In [1]:
import torch
from torch import nn

class Model(nn.Module):
    def __init__(self, dataset):
        super(Model, self).__init__()
        self.lstm_size = 128
        self.embedding_dim = 128
        self.num_layers = 3

        n_vocab = len(dataset.uniq_words)
        self.embedding = nn.Embedding(
            num_embeddings=n_vocab,
            embedding_dim=self.embedding_dim,
        )
        self.lstm = nn.LSTM(
            input_size=self.lstm_size,
            hidden_size=self.lstm_size,
            num_layers=self.num_layers,
            dropout=0.2,
        )
        self.fc = nn.Linear(self.lstm_size, n_vocab)

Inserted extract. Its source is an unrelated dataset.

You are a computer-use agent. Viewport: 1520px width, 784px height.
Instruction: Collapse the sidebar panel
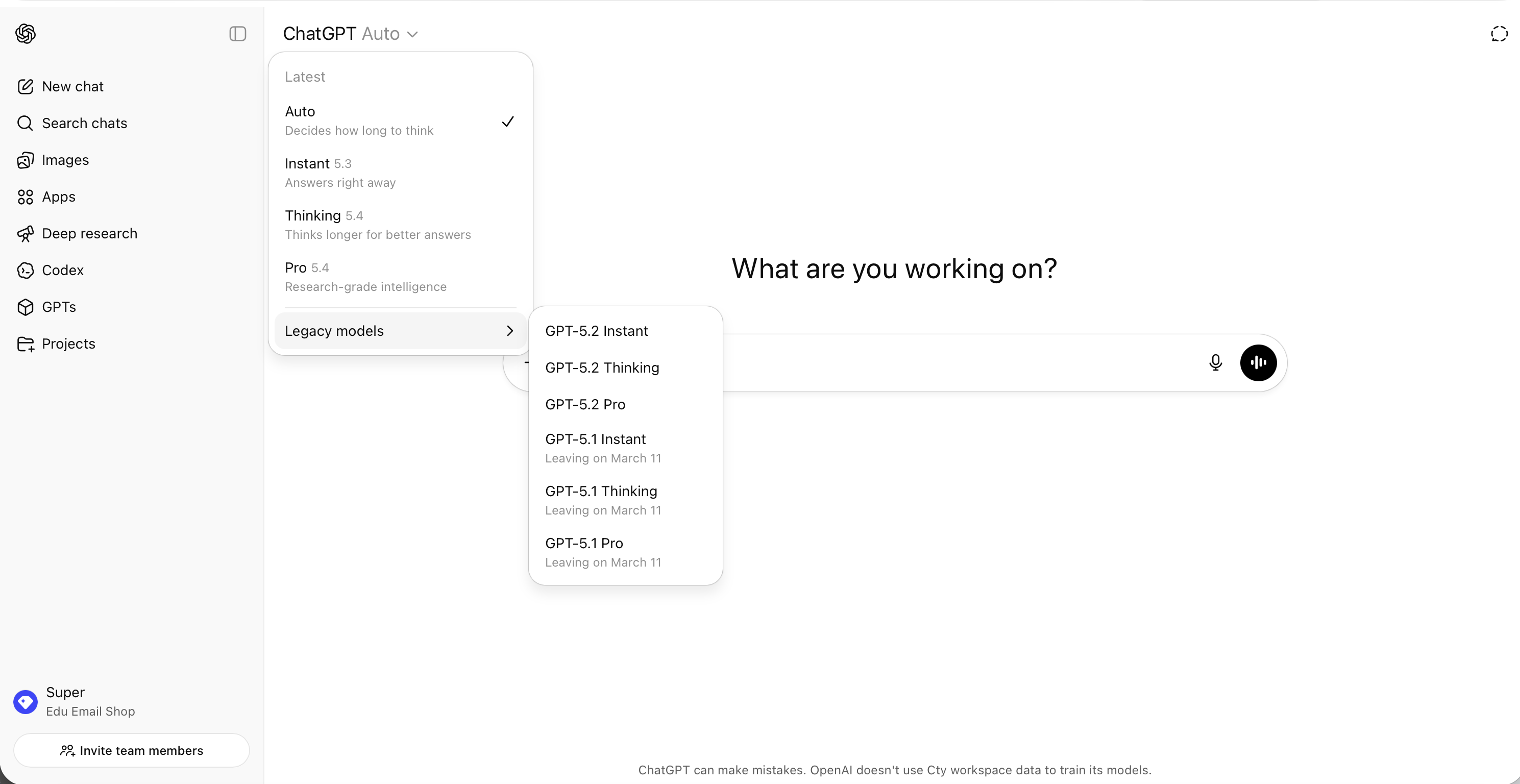237,34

    def forward(self, x, prev_state):
        embed = self.embedding(x)
        output, state = self.lstm(embed, prev_state)
        logits = self.fc(output)
        return logits, state

    def init_state(self, sequence_length):
        return (torch.zeros(self.num_layers, sequence_length, self.lstm_size),
                torch.zeros(self.num_layers, sequence_length, self.lstm_size))

In [10]:
import pandas as pd
from collections import Counter

class Dataset(torch.utils.data.Dataset):
    def __init__(self):
        self.sequence_length = 4
        self.words = self.load_words()
        self.uniq_words = self.get_uniq_words()

        self.index_to_word = {index: word for index, word in enumerate(self.uniq_words)}
        self.word_to_index = {word: index for index, word in enumerate(self.uniq_words)}

        self.words_indexes = [self.word_to_index[w] for w in self.words]

    def load_words(self):
        train_df = pd.read_csv('data/reddit-cleanjokes.csv')
        text = train_df['Joke'].str.cat(sep=' ')
        return text.split(' ')

    def get_uniq_words(self):
        word_counts = Counter(self.words)
        return sorted(word_counts, key=word_counts.get, reverse=True)

    def __len__(self):
        return len(self.words_indexes) - self.sequence_length

    def __getitem__(self, index):
        return (
            torch.tensor(self.words_indexes[index:index+self.sequence_length]),
            torch.tensor(self.words_indexes[index+1:index+self.sequence_length+1]),
        )

In [16]:
import argparse
import torch
import numpy as np
from torch import nn, optim
from torch.utils.data import DataLoader


def train(dataset, model):
    model.train()

    dataloader = DataLoader(dataset, batch_size=256)
    criterion = nn.CrossEntropyLoss()
    optimizer = optim.Adam(model.parameters(), lr=0.001)

    for epoch in range(10):
        state_h, state_c = model.init_state(4)

        for batch, (x, y) in enumerate(dataloader):
            optimizer.zero_grad()

            y_pred, (state_h, state_c) = model(x, (state_h, state_c))
            loss = criterion(y_pred.transpose(1, 2), y)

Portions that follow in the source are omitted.